Handicrafts with fintech
Earlier this year, Visa’s attempt to acquire Plaid, the US open banking platform, was blocked by regulators over concerns that the company might hold a monopoly on digital debit cards. Undeterred, Visa recently acquired Tink, a Europe-based open banking platform. The acquisition of Tink will provide Visa with an additional source of income.
As the pandemic has made very clear, there are millions of individuals who now conduct a significant part, if not all, of their banking operations through channels other than traditional banking. This will be facilitated by the growth of financial technology (i.e. fintech) solutions, which are being made available to businesses such as PayPal (NASDAQ: PYPL) operate like a traditional bank. This is especially true for small businesses and participants in the gig economy.
Consumers have money (and credit) to spend
A year ago, Americans were all juiced up and had nowhere to go. Direct stimulus payments to millions of Americans combined with a lack of entertainment options put many Americans into austerity mode. And that included paying for credit card balances.
This meant that when the economy finally reopened, there was a significant amount of dry powder on the sidelines. And in the world of e-commerce, Visa is accepted and welcomed. The company's first quarter results showed an increase in both payment volume and the number of transactions processed.
That number should only increase as more states relaxed Covid-19 restrictions. Latecomers are currently cross-border payments. Given the uneven international rollout of the vaccine and mounting concerns about the Delta variant, this could remain an obstacle to the company's growth.
However, total sales (and earnings) should continue to build on the strong first quarter numbers. And probably with the company Swipe fees increase in 2022that offers even more growth opportunities.
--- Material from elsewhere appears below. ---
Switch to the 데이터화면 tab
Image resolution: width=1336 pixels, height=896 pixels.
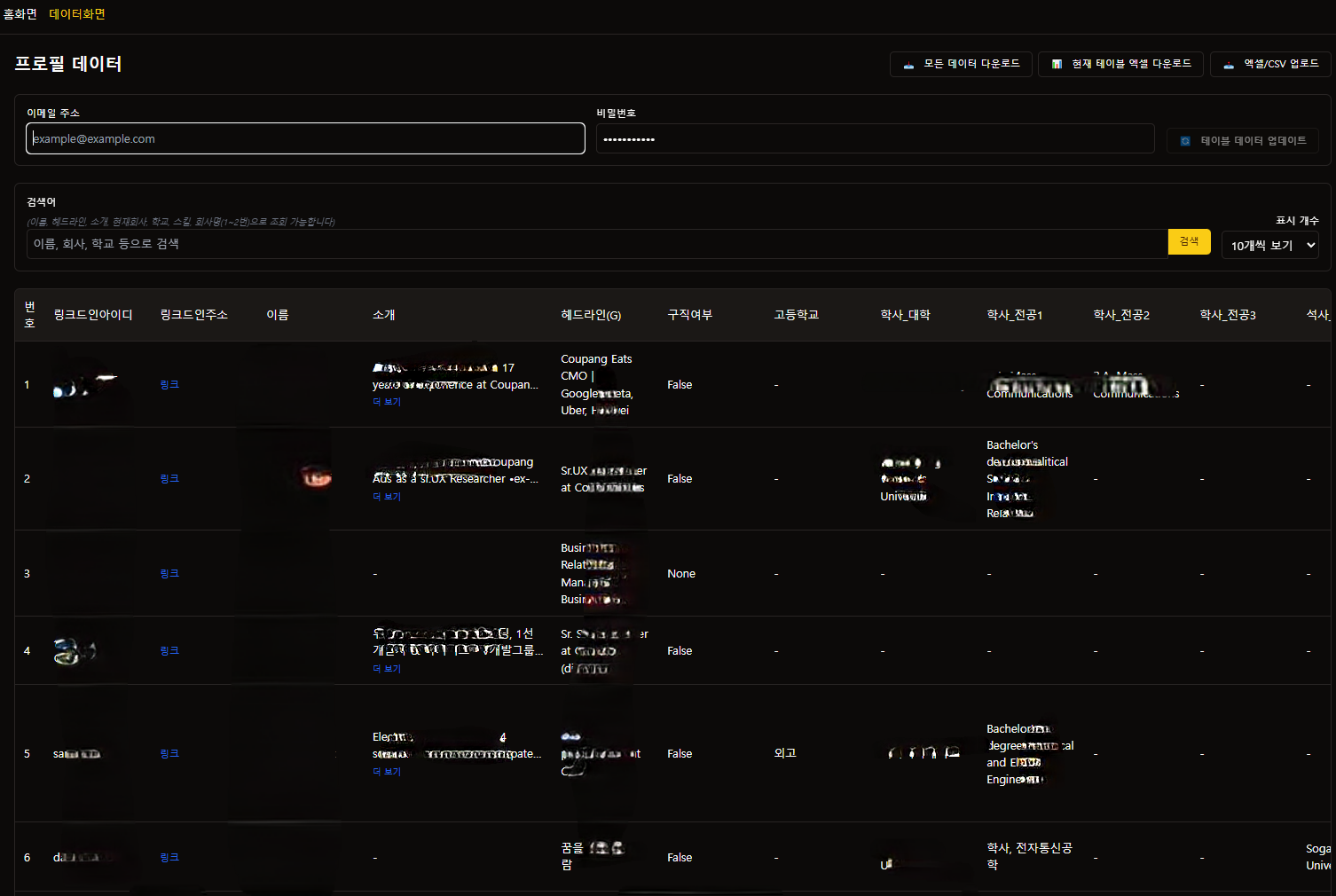[77, 14]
At the forefront of crypto payments
Visa has been accepting crypto payments for a while. However, the company recently announced that over $ 1 billion in cryptocurrencies had been purchased through the company's crypto-linked cards in cash or checks in the first six months of 2021.
One of the ways Visa supports this growth is by enabling consumers to transact in USD coin (CCC: USDC). This is a so-called stable coin that is powered by the powered Ethereum (CCC: ETH) Blockchain.
And this makes cryptocurrency transactions easier by eliminating the need to convert cryptocurrency to fiat money. Visa plans to expand its range of stable coins over the next few years. This is welcome news for traditional banks trying to introduce their own digital currencies. And that means Visa is probably the number one priority to get this deal.
Visa is currently working with Circle, BlockFi, and. together Coin Base (NASDAQ: COIN) to facilitate cryptocurrency transactions with more than 70 million merchants worldwide.
Buy the dip and enjoy the ride
The V Share forms a bullish ascending pattern with higher highs and higher lows. With both support and resistance mounting, it's not unrealistic for the stock to hit $ 260, a gain of over 10% from the stock's current level.